Stored items:
-- Opening Marker --

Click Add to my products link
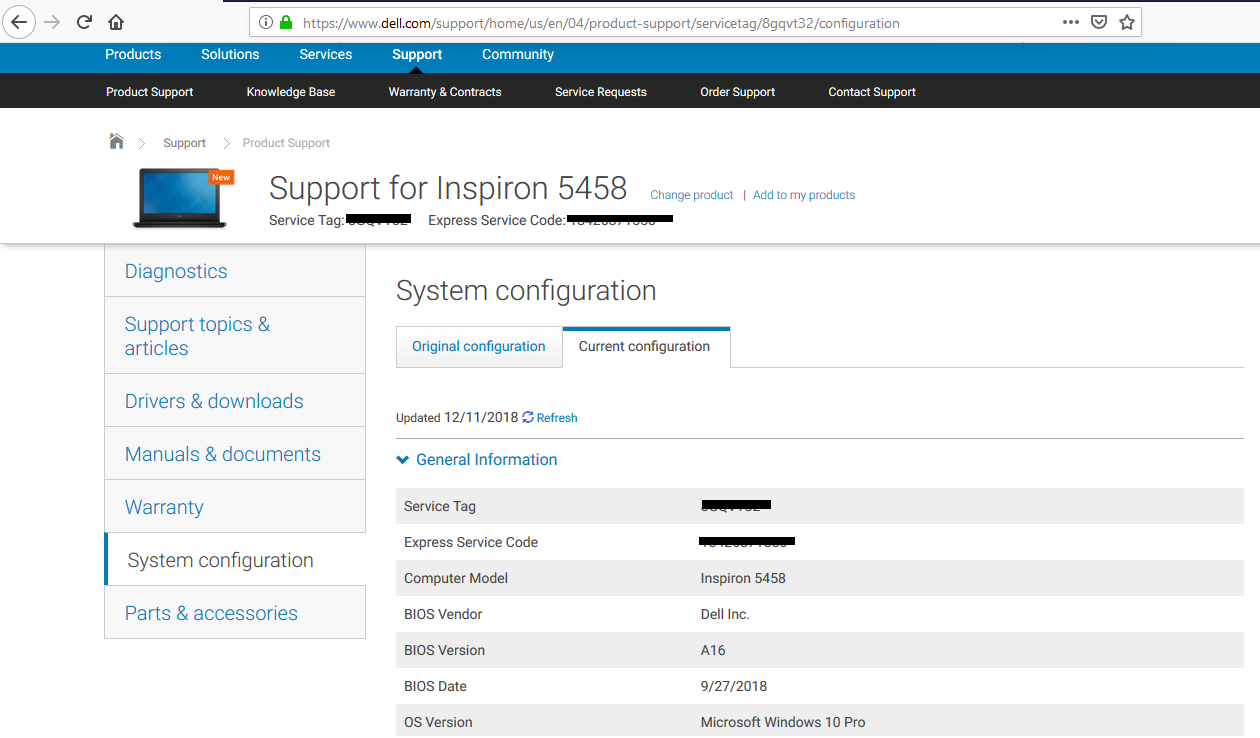 pyautogui.click(x=804, y=195)
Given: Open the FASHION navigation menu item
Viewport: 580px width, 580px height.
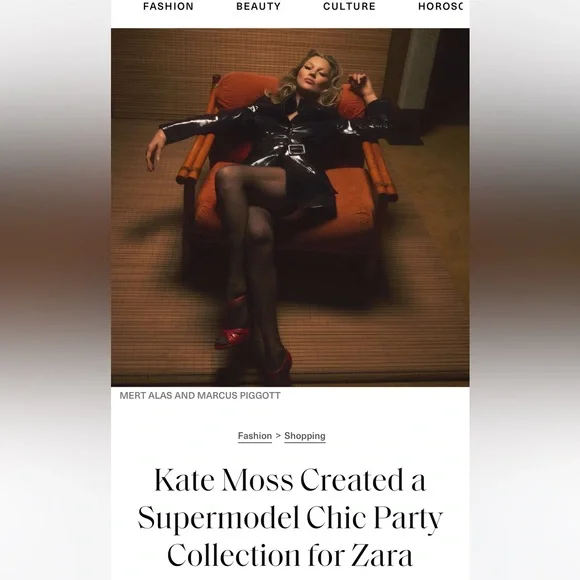Looking at the screenshot, I should click(168, 6).
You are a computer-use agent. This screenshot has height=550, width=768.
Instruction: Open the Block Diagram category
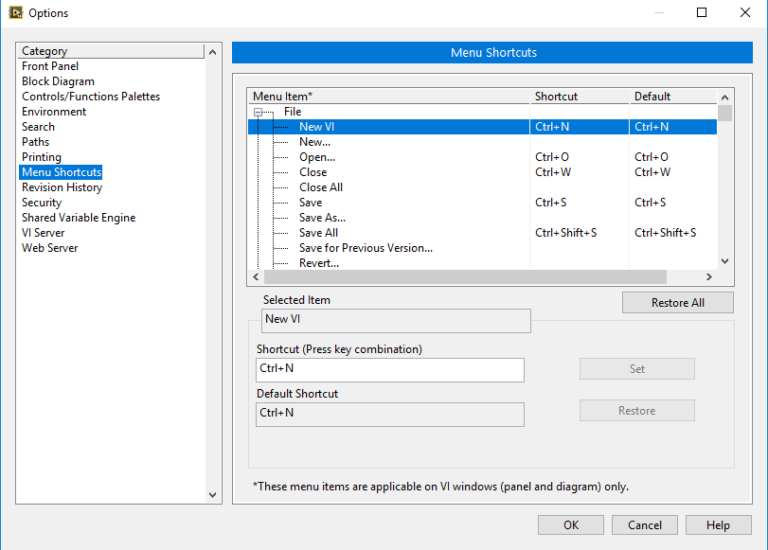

-- Closing Marker --

What you will do ->
Because pictures are not wanted, give every entry above again exactly without them.

Response ->
Click Add to my products link
 pyautogui.click(x=804, y=195)
Given: Open the FASHION navigation menu item
Viewport: 580px width, 580px height.
Looking at the screenshot, I should click(168, 6).
You are a computer-use agent. This screenshot has height=550, width=768.
Instruction: Open the Block Diagram category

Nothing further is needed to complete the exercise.